I've been to some training and will attend more on how to tell personal stories on behalf of gay rights. Voters and decision makers aren't swayed by the elegance of an argument, they want to know how a proposed law affects actual people. Thus, we learn about narrative with a purpose -- the incident, how it made me feel, what I learned from it, how all that affects the issue at hand.
You then might wonder why I then say I pay very little attention to celebrities and their latest shenanigans. I bring it up because Newsweek, in response to the Tiger Woods mess (which I'm studiously ignoring), has a cover article on the modern uses of celebrity. And ideas behind a phenomenon are interesting to me. So, here are a few ideas that Neal Gabler wrote about.
Celebrity stories has become the new art form, competing and superseding the traditional stuff (movies, novels, plays). Celebrity narratives distract us, sensitize us to the human condition, provide us with life's lessons, and create a shared experience. We are so fractured as a nation right now that a shared experience is important and comforting.

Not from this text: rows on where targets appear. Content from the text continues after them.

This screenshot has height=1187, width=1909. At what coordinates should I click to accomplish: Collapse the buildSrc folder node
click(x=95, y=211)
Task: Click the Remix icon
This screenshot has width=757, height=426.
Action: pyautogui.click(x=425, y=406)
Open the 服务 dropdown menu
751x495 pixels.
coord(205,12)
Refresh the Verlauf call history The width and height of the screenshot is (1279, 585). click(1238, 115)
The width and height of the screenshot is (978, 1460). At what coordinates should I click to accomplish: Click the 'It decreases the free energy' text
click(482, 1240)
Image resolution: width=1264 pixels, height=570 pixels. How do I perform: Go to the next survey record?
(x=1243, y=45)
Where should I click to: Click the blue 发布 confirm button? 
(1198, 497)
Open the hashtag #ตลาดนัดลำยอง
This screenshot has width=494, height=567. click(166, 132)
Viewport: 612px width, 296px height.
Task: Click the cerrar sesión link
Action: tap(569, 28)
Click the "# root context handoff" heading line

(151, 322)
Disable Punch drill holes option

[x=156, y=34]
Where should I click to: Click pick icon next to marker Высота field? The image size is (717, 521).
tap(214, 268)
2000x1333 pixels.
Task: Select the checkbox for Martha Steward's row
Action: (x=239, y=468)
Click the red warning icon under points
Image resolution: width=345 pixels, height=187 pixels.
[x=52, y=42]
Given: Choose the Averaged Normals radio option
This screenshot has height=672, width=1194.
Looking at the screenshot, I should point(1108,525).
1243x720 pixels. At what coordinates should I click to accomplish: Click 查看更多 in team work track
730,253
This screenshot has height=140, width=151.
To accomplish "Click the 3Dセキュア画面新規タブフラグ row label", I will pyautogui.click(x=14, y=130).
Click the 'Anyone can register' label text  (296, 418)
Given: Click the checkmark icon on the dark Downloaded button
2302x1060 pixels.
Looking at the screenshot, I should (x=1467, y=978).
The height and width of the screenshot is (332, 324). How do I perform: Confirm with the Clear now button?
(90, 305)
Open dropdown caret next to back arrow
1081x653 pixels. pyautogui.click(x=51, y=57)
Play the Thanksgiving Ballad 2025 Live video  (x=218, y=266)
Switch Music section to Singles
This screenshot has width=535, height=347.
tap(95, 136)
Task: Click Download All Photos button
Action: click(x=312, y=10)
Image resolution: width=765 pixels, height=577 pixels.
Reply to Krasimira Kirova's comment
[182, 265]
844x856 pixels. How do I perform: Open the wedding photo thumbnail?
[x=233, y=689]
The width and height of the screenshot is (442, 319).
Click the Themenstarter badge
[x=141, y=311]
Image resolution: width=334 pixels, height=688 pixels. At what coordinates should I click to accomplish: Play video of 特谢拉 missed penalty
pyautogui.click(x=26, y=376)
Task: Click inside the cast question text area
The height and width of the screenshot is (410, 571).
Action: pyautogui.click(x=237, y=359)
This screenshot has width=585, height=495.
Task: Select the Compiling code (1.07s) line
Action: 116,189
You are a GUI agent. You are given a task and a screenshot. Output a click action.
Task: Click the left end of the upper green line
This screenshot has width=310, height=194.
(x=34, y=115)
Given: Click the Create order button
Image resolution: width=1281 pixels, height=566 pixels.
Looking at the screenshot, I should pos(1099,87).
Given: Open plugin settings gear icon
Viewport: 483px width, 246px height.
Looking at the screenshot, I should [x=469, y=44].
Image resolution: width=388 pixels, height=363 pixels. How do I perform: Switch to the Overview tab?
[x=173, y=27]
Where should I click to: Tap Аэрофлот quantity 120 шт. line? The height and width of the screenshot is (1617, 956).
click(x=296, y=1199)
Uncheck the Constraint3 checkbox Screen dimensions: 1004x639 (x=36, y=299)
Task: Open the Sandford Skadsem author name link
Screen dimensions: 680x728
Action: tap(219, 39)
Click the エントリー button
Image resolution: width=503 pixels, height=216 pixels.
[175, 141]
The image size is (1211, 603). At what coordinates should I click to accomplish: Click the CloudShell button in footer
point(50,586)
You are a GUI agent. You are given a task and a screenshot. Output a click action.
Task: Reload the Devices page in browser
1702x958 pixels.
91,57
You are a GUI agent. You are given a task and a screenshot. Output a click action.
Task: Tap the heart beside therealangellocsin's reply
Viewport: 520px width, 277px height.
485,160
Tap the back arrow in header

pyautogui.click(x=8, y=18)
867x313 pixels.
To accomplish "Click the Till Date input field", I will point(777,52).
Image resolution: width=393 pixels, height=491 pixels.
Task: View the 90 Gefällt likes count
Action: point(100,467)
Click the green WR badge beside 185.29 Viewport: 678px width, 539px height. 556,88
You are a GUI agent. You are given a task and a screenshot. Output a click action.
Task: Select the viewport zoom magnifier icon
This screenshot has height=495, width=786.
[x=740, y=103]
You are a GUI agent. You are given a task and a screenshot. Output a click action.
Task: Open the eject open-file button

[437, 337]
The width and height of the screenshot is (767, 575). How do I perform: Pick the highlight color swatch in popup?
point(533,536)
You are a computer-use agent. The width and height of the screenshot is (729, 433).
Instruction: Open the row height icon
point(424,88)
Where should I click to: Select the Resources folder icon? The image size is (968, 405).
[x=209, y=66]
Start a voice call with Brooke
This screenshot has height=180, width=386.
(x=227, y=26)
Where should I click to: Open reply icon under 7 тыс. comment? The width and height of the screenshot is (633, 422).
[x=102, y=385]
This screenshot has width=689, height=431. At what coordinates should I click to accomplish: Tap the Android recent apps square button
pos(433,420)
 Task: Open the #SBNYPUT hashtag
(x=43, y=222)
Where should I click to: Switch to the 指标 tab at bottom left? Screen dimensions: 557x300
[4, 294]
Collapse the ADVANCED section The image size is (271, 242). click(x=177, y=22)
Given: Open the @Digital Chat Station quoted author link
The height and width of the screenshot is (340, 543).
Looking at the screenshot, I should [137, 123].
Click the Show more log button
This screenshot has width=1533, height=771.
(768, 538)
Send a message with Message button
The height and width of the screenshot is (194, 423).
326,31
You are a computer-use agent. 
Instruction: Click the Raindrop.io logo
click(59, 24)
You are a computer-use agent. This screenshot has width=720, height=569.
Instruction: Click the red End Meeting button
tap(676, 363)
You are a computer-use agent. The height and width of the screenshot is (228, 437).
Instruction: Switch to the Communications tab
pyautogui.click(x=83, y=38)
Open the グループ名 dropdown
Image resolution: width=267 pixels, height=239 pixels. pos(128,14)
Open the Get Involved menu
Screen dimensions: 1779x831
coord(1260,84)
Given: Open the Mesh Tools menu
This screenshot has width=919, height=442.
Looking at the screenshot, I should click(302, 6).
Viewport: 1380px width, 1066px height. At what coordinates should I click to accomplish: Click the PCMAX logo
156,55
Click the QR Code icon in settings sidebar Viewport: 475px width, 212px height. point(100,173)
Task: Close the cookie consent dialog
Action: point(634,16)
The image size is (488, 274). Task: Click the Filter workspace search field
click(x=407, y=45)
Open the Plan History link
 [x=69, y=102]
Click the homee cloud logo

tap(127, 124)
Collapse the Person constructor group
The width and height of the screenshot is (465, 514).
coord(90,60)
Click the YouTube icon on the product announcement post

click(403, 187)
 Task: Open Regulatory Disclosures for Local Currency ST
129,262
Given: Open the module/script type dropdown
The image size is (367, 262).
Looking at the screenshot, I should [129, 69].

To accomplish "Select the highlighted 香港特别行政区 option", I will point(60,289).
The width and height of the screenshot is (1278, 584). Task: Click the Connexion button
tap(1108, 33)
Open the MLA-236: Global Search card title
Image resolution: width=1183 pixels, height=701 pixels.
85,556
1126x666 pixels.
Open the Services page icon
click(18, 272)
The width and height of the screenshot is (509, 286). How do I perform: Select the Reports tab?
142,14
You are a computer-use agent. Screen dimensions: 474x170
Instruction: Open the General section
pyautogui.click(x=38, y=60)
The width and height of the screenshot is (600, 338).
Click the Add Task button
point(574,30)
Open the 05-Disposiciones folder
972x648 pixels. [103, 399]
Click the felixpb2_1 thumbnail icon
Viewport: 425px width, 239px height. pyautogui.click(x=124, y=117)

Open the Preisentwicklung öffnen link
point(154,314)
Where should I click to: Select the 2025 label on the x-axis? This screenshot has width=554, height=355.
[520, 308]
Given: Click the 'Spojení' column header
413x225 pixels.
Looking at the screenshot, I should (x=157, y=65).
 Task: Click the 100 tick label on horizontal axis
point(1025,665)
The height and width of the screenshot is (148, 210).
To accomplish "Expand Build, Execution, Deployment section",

Celebrities are that only as long as they maintain an interesting narrative. Tiger's mistresses will vanish. Brad Pitt keeps his personal story going (to the point that he can't disappear into a movie -- the actor overshadows the character).
Novels and movies strive to be real. Celebrities don't have to strive. Stories have endings. Celebrities leave you in suspense for much longer.
I'm still going to ignore the lot of them. So much for shared experience.